Whitney Knapp Bowditch’s fascination with color, texture, and tonal contrasts infuses her new work in oils and charcoal drawings that will be on exhibit from July 6 – 18 at Jessie Edwards Studio on the second floor the Post Office building. The opening reception is on Saturday, July 7, from 5 to 7 pm.
“I am intrigued by color harmony,” Bowditch said recently, explaining her experimentation in pairing complementary colors and embedding subtle colors in unexpected places. For example, in “Harbor Pond Inlet,” the red roof and warm pink tones on the pond-side shed play off against the intense bold greens of foliage and water in the foreground. “Narragansett Wildflowers” combines colors, to similar effect, with strong greens set off against the soft pink siding of outbuildings. The deep orange tones of the roofs are complemented by the clear blue of the sky. In the foreground, all the colors come together in a tangle of wildflowers and tall grass.
For most of her oils, Bowditch paints on thick watercolor paper primed with an amber shellac. By leaving small areas unpainted, she allows the undersurface to create little flecks of yellow that attract and carry the eye to different aspects of the painting. In “Red Right Returning,” these little bits of yellow are an important complement to the grey tones of the wharf and Coast Guard buildings. The deep red of the buoy in the foreground bobbing in its purple reflection is picked up in the faded red of the roofs against the sky.
Though Bowditch is a representational artist, she likes to play around with abstract elements. In “Pebbly Beach,” she uses texture and color to blur the boundaries between representation and abstraction. The softer textures of the sea, sky, and green headland in the background brings the edges of the rocks in the foreground into greater relief, while swatches of blue and purple suggest rocks and boulders in a near-abstract jumble of shapes.

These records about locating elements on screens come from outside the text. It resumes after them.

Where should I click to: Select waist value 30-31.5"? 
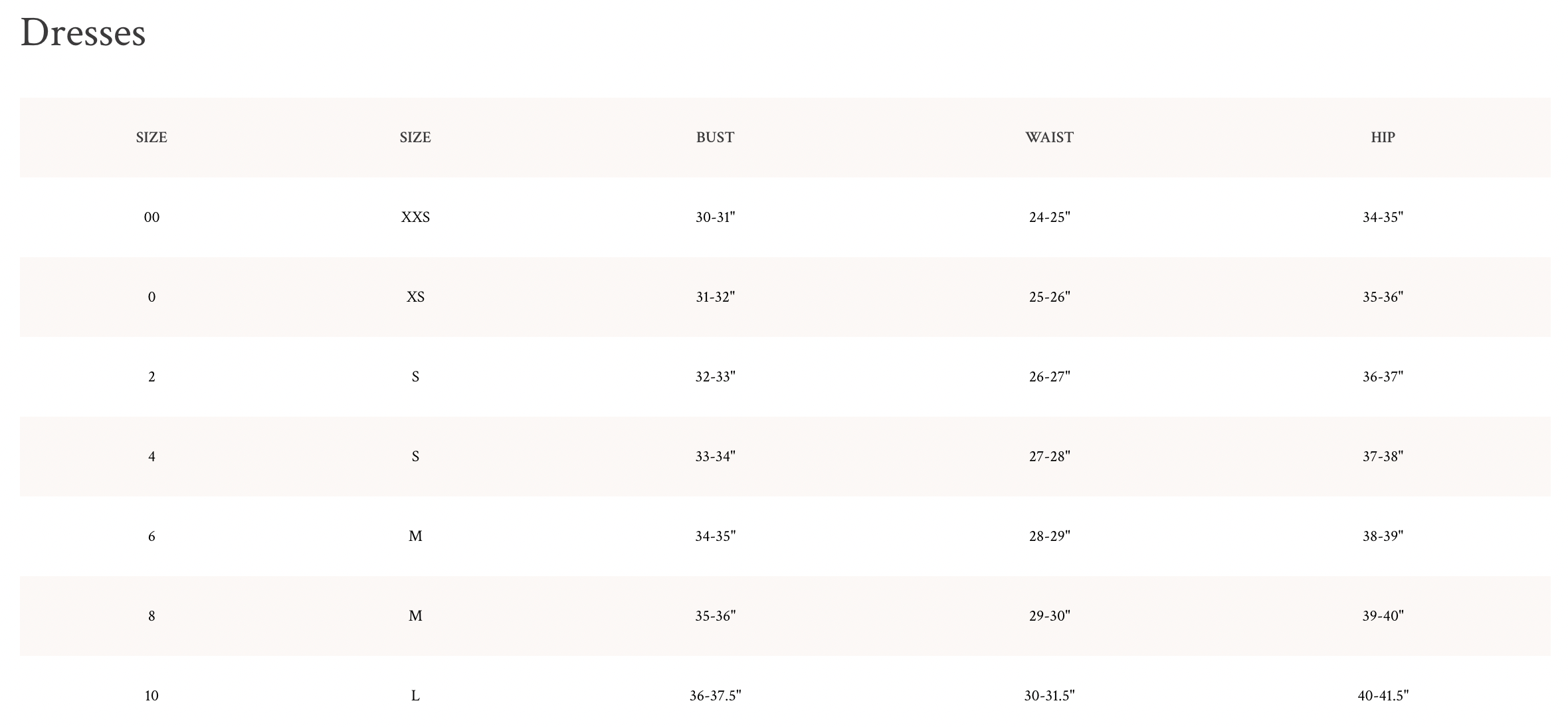point(1049,696)
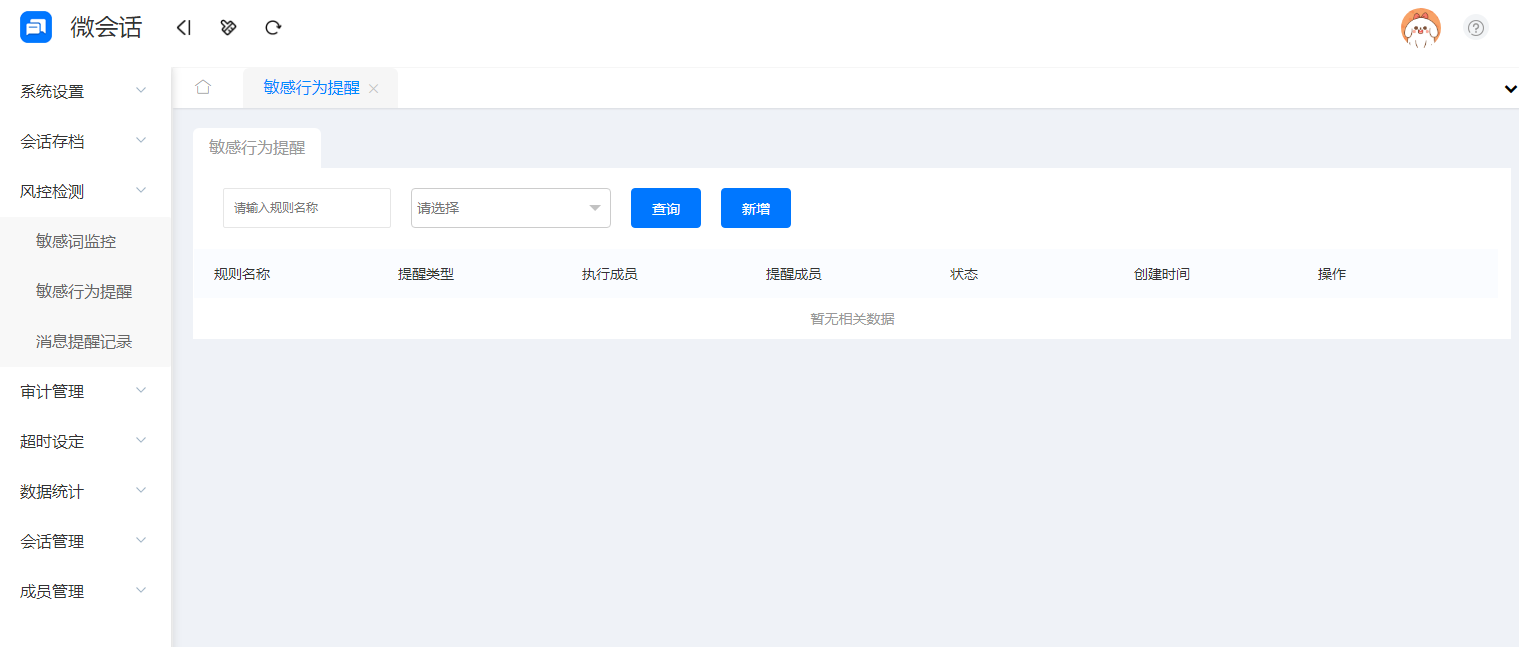Select the 敏感行为提醒 panel tab

[257, 147]
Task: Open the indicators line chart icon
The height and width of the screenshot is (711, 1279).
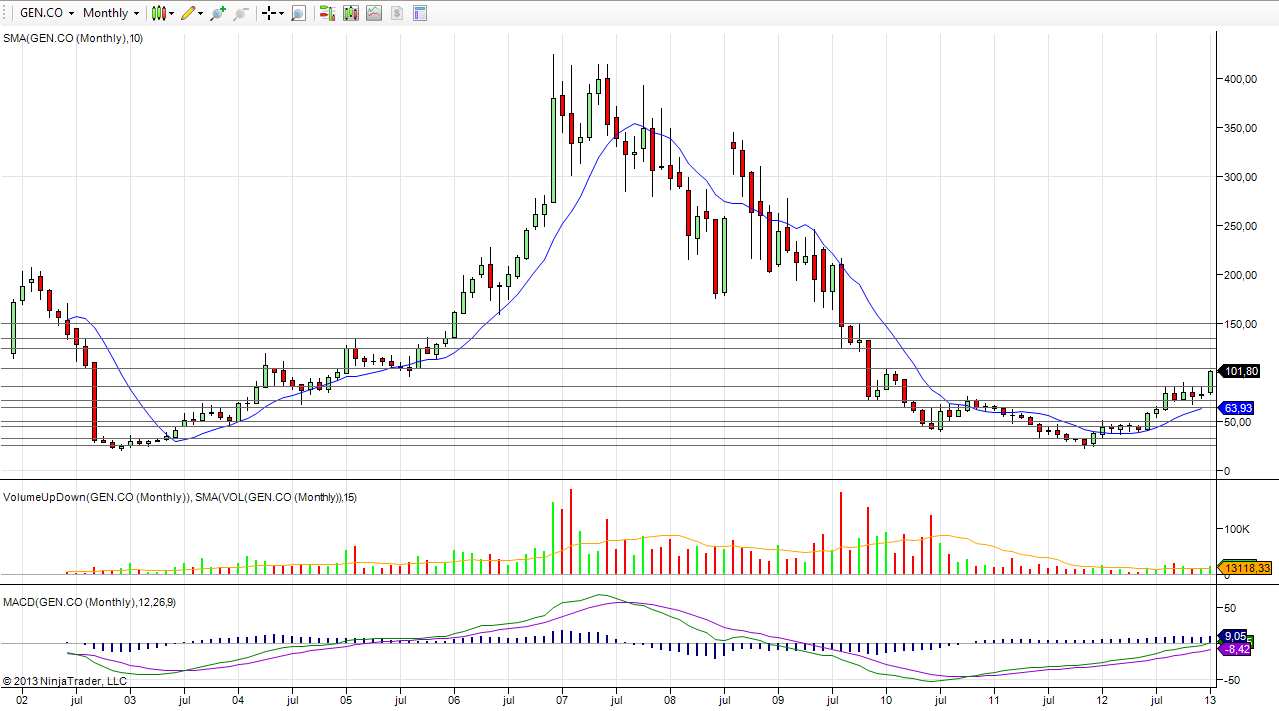Action: pyautogui.click(x=373, y=13)
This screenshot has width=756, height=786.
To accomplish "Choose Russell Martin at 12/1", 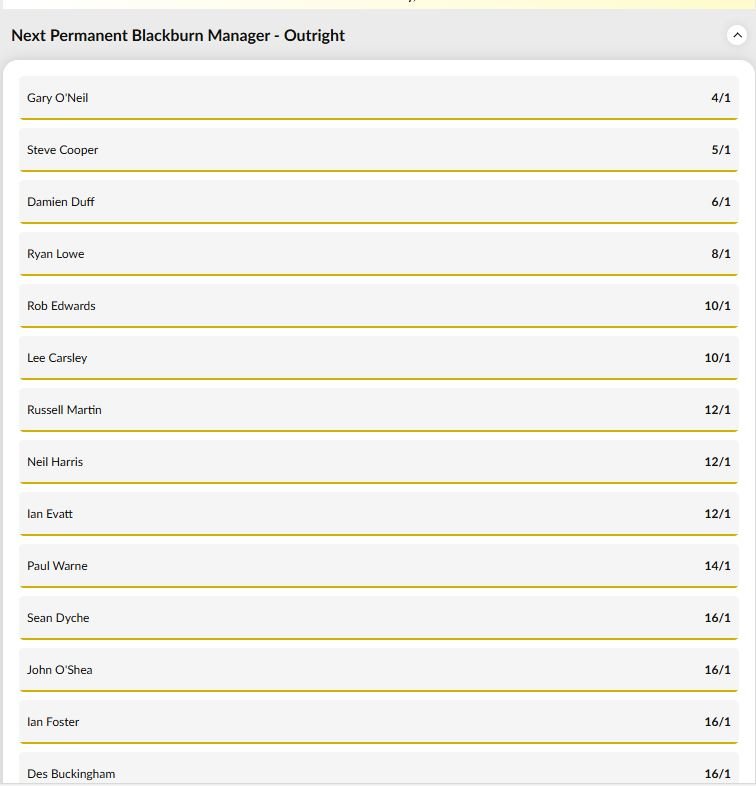I will [379, 410].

In “September,” Bowditch takes a minimalist approach to suggest figures on the beach in just a stroke or two of brushwork, towels and bathers suggested in a quick swipe of color. This work is one of two in the show for which Bowditch used a brush, as she prefers to use a palette knife. The other is “Clayhead Roses,” the only oil-on-canvas (30”x48”) in the show. Here, too, the variety of texture and use of color play against each other to harmonious effect. Roses, deep pink dots of color, pop from the heavily textured dark green foliage. The background is a smooth surface of sea and sky in soft tones of blue. In between, linking the two areas, the beach is gritty, the surf is frothy, and a subtle streak of pink along the sand and rock ties in nicely with the roses.
The six charcoal and pastel drawings also have strong tonal contrast and texture. “Clayhead Overlook,” Black Rock Road,” “Ocean View,” “Plover Hill,” and “Hollow Overlook” are dramatic views of grassy pathways, bluffs, and ocean, while “Rocky Shoreline,” a large (21”x34”) waterscape, has a smooth surface enlivened by a large wave about to crash into a placid tidal pool.
These 26 works take us on a ramble around familiar places as Bowditch explores color, texture, and tonal contrast to depict the rich diversity of Block Island.